National Border Patrol Council
- Founded: 1967; 59 years ago
- Headquarters: Washington, D.C.
- Location: United States;
- Members: over 18,000
- Key people: Paul Perez, President Hector M. Garza, Vice President and Spokesperson, Art Del Cueto, Vice President and Spokesperson
- Affiliations: AFL–CIO
- Website: bpunion.org

= National Border Patrol Council =

Union for the United States Border Patrol

The National Border Patrol Council (NBPC) is a labor union established in 1967 that represents agents and support staff on the United States Border Patrol. It is an affiliate of the American Federation of Government Employees, and through that larger organization is a member of the AFL–CIO.

==History==
During the 2016 presidential election, the group made its first presidential endorsement in October 2016 for Republican nominee Donald Trump, who later was elected the 45th president of the United States.
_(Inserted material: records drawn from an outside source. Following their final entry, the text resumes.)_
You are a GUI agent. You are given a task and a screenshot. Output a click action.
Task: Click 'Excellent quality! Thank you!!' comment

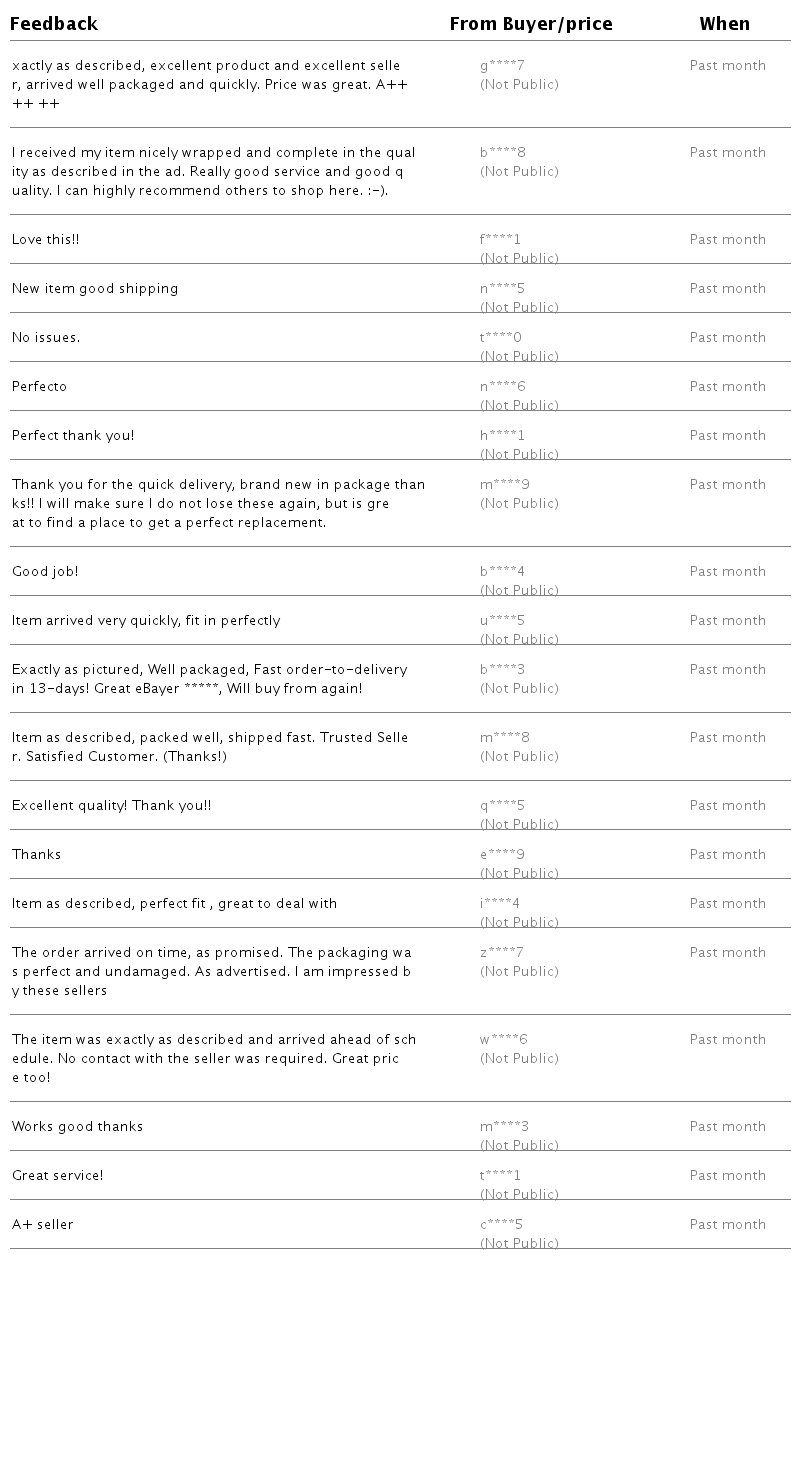coord(112,806)
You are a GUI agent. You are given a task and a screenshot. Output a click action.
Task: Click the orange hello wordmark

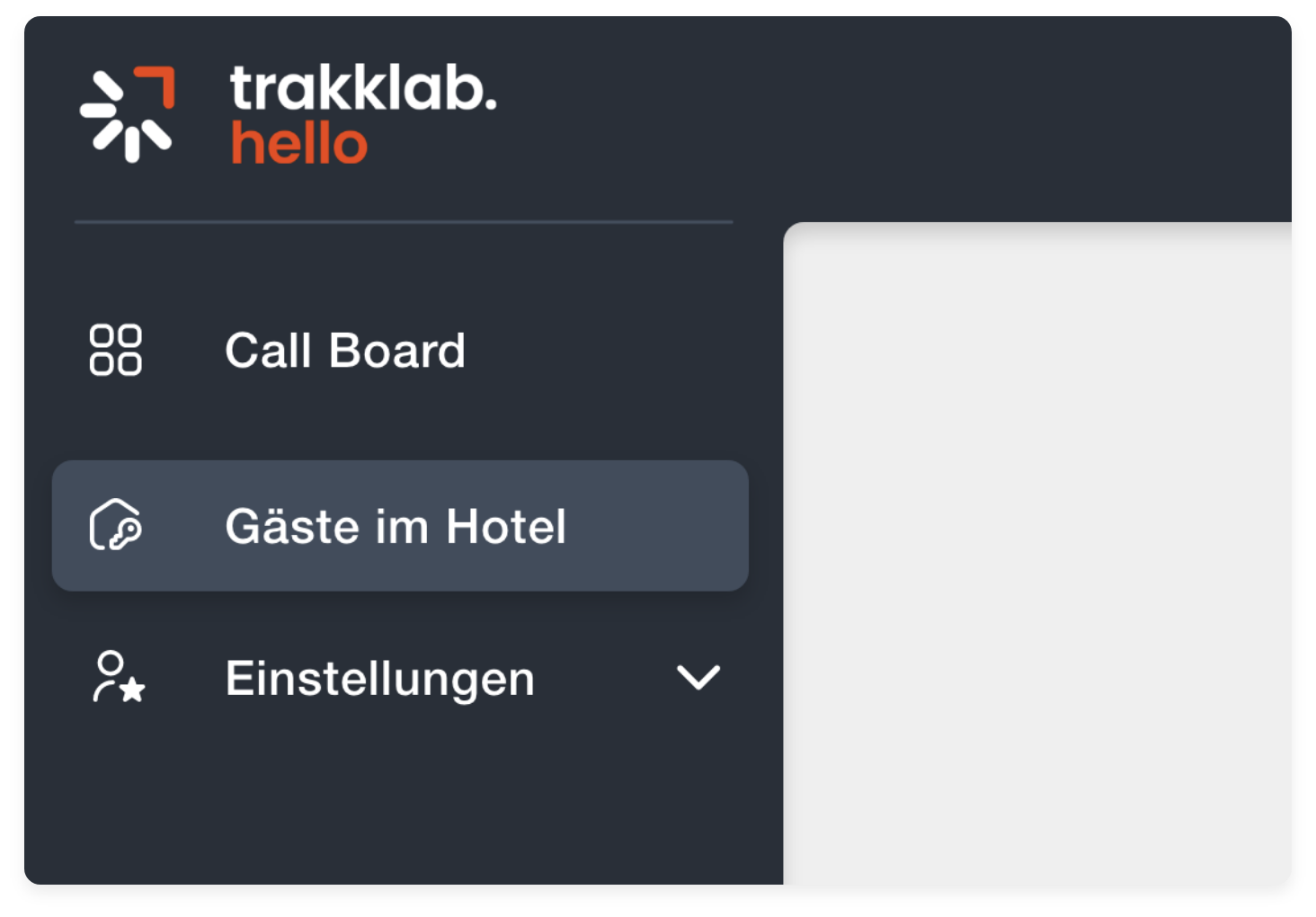pyautogui.click(x=299, y=144)
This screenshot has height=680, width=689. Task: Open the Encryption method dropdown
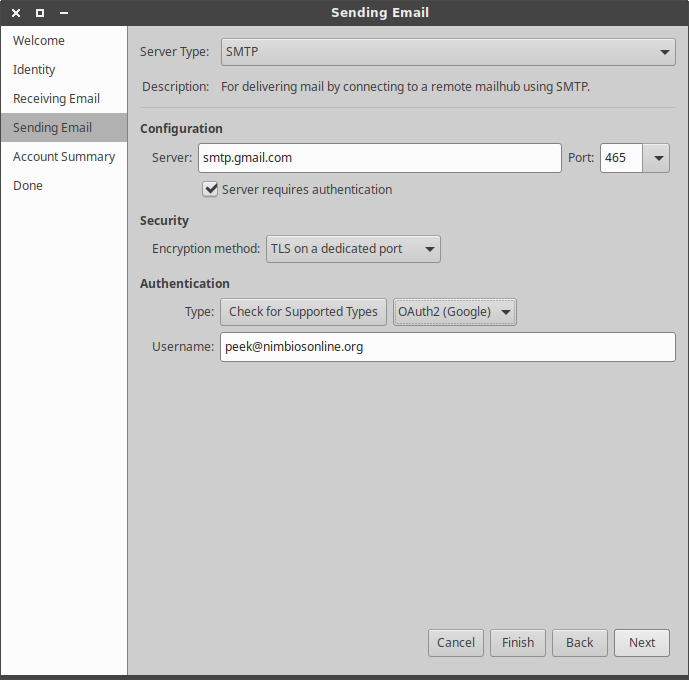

The NBPC again supported Donald Trump during his re-election campaign in 2020.

In February 2024, the council endorsed a bipartisan border security bill in the U.S. Senate intended to sharply reduce incentives for migrants to attempt crossings over the Mexico–United States border, describing it as "not perfect" but "far better than the status quo". The bill was later blocked by Republican members of the senate at the request of former President Donald Trump.